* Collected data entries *
┌────────
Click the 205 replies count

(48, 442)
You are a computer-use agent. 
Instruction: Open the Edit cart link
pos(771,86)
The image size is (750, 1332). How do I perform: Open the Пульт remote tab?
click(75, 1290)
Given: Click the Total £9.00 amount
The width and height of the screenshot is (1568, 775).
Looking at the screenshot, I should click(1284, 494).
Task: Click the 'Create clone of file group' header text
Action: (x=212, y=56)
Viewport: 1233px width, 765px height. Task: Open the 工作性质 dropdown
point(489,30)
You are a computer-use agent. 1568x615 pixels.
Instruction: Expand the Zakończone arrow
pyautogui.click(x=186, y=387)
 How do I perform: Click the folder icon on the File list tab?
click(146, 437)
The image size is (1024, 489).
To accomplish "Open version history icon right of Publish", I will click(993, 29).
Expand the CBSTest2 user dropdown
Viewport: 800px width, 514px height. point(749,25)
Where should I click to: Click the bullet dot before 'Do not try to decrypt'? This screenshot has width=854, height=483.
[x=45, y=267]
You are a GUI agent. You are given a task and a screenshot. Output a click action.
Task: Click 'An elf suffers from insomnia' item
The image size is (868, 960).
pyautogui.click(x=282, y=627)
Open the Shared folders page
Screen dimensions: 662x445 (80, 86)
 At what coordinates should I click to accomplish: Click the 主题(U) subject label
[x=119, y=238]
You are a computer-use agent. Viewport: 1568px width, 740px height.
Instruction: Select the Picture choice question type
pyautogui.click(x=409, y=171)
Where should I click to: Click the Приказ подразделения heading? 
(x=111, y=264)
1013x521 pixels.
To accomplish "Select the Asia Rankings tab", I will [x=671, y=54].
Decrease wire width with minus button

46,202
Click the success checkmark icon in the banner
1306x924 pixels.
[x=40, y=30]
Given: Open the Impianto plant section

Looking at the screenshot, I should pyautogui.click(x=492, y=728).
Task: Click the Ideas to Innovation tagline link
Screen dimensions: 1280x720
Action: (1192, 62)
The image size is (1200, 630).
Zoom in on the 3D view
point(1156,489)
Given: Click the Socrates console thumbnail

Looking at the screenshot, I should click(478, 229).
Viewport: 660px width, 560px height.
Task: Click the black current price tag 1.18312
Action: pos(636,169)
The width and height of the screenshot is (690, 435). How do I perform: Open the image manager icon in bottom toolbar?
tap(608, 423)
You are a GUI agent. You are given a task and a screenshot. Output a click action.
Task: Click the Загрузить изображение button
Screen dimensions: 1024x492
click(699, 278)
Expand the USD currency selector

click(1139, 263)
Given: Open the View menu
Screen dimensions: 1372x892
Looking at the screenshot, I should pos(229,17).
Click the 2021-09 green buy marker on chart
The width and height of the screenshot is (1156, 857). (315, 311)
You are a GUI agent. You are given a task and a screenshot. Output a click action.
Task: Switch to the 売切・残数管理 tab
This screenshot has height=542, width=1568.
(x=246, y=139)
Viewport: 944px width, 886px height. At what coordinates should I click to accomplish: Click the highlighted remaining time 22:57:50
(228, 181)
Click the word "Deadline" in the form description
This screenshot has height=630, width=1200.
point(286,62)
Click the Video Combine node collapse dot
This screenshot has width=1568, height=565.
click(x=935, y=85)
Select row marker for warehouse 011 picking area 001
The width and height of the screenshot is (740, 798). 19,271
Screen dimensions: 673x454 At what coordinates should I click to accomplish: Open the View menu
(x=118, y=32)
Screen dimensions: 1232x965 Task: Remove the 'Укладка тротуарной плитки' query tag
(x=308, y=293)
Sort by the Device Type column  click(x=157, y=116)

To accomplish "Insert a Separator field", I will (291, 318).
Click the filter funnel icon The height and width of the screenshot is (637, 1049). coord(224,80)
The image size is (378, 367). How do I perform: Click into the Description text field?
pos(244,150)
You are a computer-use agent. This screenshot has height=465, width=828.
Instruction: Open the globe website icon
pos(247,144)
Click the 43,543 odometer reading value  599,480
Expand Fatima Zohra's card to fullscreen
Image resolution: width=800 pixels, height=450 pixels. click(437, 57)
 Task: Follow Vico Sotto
└────────
* Work instructions *
Looking at the records above, how many lines have the word "computer" in them? State the number only.

* Task response *
4